Temos também manifestações no Brasil. Uma diferença importante é o surgimento da tal "minoria de vândalos", um grupo pequeno e muito violento que se infiltra em qualquer passeata e sai depredando tudo o que vê pela frente, queimando bandeira, batendo em gente. O brasileiro, que odeia assumir responsabilidades, fica discutindo se eles estão certos ou errados. E quem convocou a passeata? Por que permite? Se não dá conta de conter infiltrados, não tem condições de promover movimentos de rua e não deve fazer isso.
No Brooklyn, em Nova Iorque, a tal da "minoria de vândalos" tentou se infiltrar numa passeata para destruir a vitrine da Target, uma loja que vende de tudo, do tipo magazine, muito popular por lá. Em vez de chorões, fugindo da responsabilidade que têm, encontrou gente que controla o movimento:
Falei sobre responsabilidade porque o perdão, poder supremo e irresistível, também opera nesta frequência. A capacidade de perdoar está diretamente vinculada às responsabilidades que assumimos. Quando temos uma sociedade adolescente, que admite adulto se desvencilhando das consequências do que fez, das omissões e do que tirou proveito, o perdão fica impossível.
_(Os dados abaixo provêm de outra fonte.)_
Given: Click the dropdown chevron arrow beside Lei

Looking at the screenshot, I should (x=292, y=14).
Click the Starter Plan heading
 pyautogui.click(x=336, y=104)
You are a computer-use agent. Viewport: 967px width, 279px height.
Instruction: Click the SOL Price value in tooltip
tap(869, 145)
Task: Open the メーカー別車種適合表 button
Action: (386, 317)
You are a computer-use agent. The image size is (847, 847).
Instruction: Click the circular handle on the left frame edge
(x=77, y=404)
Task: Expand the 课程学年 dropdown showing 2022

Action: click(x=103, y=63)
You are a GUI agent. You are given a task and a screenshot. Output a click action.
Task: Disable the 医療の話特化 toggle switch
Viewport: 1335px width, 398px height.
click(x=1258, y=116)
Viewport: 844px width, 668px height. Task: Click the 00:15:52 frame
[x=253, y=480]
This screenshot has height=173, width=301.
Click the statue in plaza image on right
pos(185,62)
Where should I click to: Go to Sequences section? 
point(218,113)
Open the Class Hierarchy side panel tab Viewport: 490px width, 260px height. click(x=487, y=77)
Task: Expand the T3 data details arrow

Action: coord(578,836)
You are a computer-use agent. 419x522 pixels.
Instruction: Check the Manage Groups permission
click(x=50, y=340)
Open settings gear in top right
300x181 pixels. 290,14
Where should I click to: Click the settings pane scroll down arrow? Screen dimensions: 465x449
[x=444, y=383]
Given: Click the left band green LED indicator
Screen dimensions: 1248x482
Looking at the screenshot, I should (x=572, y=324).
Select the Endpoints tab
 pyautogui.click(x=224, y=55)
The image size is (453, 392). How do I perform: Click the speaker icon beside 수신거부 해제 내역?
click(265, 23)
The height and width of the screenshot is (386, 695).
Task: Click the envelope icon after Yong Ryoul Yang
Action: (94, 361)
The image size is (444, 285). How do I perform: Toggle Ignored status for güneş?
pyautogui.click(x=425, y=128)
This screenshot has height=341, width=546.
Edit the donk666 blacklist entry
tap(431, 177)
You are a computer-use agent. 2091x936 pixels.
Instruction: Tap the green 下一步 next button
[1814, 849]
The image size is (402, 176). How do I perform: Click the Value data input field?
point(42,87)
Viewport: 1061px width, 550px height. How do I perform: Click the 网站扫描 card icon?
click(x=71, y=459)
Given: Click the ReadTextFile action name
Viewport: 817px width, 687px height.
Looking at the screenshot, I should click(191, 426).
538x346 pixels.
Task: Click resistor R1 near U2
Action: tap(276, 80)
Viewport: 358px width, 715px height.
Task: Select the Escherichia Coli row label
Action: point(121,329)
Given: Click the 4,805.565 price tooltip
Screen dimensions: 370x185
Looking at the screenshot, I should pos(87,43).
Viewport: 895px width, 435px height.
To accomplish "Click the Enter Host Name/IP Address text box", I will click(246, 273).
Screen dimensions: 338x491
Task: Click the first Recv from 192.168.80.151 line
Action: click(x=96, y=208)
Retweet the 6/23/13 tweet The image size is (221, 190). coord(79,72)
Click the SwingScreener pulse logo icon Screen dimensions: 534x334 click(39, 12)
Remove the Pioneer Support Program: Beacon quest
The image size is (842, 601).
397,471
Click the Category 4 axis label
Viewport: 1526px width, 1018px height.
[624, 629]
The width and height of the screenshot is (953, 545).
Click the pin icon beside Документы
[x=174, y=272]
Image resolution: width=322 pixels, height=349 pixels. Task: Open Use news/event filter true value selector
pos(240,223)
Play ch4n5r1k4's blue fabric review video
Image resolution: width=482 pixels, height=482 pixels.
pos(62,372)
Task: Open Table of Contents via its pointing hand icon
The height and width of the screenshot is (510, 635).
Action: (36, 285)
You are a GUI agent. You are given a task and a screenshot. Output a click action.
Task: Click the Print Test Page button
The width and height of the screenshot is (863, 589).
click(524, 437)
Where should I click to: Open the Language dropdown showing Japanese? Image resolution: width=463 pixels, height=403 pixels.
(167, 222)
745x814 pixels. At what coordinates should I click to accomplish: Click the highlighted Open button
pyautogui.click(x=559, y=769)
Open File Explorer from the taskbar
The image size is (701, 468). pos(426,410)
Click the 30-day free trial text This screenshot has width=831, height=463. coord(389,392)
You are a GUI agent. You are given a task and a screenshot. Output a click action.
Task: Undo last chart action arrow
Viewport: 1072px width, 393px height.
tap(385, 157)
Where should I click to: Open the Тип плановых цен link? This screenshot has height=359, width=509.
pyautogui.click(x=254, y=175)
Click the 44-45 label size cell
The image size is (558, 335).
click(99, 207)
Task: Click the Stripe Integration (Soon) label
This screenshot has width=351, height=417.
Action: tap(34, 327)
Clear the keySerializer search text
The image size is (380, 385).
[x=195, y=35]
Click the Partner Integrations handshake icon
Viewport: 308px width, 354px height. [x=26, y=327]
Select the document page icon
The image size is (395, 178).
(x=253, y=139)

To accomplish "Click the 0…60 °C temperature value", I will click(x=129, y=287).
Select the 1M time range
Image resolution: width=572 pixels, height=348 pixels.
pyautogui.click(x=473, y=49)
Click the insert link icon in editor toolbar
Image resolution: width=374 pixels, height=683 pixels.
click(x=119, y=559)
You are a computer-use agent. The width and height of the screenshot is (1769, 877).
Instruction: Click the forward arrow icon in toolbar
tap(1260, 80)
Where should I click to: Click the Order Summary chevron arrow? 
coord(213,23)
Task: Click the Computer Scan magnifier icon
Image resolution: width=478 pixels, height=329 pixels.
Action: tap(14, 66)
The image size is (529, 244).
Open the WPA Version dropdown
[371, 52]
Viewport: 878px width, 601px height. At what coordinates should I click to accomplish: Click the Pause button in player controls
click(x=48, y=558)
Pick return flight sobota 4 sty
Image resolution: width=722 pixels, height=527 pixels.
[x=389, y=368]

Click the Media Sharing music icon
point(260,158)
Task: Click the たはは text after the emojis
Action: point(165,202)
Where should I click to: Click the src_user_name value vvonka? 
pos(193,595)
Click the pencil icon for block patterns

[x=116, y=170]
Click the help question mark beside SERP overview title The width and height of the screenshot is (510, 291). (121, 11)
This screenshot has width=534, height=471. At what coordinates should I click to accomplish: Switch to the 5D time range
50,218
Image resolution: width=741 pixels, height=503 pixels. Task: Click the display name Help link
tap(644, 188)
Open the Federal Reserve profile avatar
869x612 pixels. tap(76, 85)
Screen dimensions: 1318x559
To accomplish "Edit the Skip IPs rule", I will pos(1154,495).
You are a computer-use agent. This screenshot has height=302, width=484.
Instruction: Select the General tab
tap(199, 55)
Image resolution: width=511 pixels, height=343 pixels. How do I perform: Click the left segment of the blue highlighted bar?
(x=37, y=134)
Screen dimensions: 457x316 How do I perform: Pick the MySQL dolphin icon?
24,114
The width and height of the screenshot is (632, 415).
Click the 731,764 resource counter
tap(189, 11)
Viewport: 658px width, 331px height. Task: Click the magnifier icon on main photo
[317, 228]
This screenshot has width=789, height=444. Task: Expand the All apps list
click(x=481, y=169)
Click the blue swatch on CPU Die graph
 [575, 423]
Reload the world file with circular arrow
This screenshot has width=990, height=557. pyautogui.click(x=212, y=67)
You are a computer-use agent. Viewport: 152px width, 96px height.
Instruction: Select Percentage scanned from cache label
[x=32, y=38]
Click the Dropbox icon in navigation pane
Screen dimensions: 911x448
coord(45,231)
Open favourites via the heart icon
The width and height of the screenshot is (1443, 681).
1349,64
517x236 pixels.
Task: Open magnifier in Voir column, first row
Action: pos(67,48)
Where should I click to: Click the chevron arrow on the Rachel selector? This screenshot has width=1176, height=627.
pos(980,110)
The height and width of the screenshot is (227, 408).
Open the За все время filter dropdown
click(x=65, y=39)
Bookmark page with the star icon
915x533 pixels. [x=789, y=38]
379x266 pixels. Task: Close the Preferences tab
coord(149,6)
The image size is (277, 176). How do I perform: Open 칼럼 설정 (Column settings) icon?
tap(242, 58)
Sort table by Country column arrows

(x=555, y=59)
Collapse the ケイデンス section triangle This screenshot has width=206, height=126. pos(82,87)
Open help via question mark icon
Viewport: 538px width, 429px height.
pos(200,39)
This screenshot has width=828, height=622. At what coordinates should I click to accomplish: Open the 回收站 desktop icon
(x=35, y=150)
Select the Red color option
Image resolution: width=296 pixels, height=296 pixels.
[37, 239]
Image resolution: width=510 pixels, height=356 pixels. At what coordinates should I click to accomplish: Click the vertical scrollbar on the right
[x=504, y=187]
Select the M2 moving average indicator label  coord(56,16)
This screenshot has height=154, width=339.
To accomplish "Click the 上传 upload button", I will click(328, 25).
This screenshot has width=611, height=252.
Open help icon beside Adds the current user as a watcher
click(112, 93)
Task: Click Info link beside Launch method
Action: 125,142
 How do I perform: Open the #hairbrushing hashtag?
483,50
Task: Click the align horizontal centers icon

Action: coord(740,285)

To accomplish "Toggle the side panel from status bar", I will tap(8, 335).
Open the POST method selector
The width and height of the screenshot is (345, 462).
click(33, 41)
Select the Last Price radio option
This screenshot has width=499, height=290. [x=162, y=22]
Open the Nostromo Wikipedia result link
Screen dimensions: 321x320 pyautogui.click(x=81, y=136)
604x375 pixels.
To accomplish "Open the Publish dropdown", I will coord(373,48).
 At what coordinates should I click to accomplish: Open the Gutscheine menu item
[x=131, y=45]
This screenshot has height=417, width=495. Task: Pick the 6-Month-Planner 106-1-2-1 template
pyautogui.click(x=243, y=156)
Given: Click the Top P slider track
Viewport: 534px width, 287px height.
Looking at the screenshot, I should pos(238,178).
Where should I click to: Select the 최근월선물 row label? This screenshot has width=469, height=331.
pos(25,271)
É óbvio que existe preconceito racial nos Estados Unidos, que é inadmissível o que aconteceu com George Floyd e que, mesmo não sendo racistas, as pessoas brancas acabam recebendo vantagens no dia-a-dia por viver num mundo que as favorece, ainda que repudiem essa estrutura.
Quando se fala de racismo, machismo, preconceito religioso ou qualquer tipo de preconceito numa sociedade adolescente, que foge de responsabilidade, qual é a primeira resposta? "Não generalize". A pessoa não é capaz de enxergar as dificuldades dos outros, mas imagina que foi acusada de algo e então reage imediatamente. Não suporta críticas e nem quer saber se foi a ela ou não, dane-se quem sofre. Em sociedades mais maduras, essa atitude, que coloca gasolina no fogo, obviamente não é tida como adulta.
Em diversas cidades conflagradas nos Estados Unidos, o poder irresistível do perdão tem se imposto sobre a peste, o caos político, a morte, o racismo, o desentendimento. É importante reconhecermos a grandeza dos envolvidos em cenas que nos enchem de esperança.
Esta última cena é um dos exemplos mais bonitos de liderança pacífica em meio ao caos. O xerife Chris Swanson, do interior do Michigan, chamado para controlar um protesto violento, resolve depor suas armas e perguntar à multidão como poderia ajudar. A multidão pediu que ele se juntasse ao protesto. Ele marchou junto, ganhou corações, passou a liderar, pacificou os ânimos.
As demais cenas estão acontecendo em diversos pontos dos Estados Unidos. Policiais ajoelham-se pedindo perdão a pessoas que estão revoltadas. Vizinhos brancos ajoelham-se e pedem perdão a vizinhos negros que estão revoltados. Por que eles pediriam perdão se não fizeram nada? Porque conhecem o poder irresistível do perdão.
No Brasil apelamos sempre ao cinismo de exigir de quem teve o coração ferido para esquecer, passar a borracha, fingir que não aconteceu. Quem fere, além de não se arrepender nem se desculpar, tem de ser perdoado sem querer perdão, vale mais que todos os demais que feriu. Só que isso não chama perdão, chama hipocrisia, que é um poder tremendo, mas não irresistível.
O mais provável é que nenhuma das centenas de pessoas brancas que estão se ajoelhando e pedindo perdão a pessoas negras seja racista. Racistas não fariam isso, não considerariam outro ser humano como igual. Quem pede perdão agora não quer ser perdoado mas sabe o poder de colocar o perdão no coração do outro, do que foi ferido e está sofrendo, irado. Perdão não é esquecer e muito menos permitir que os fatos se repitam, é compreensão, é empatia pela dor e a criação de uma possibilidade de convivência pacífica. É um poder irresistível.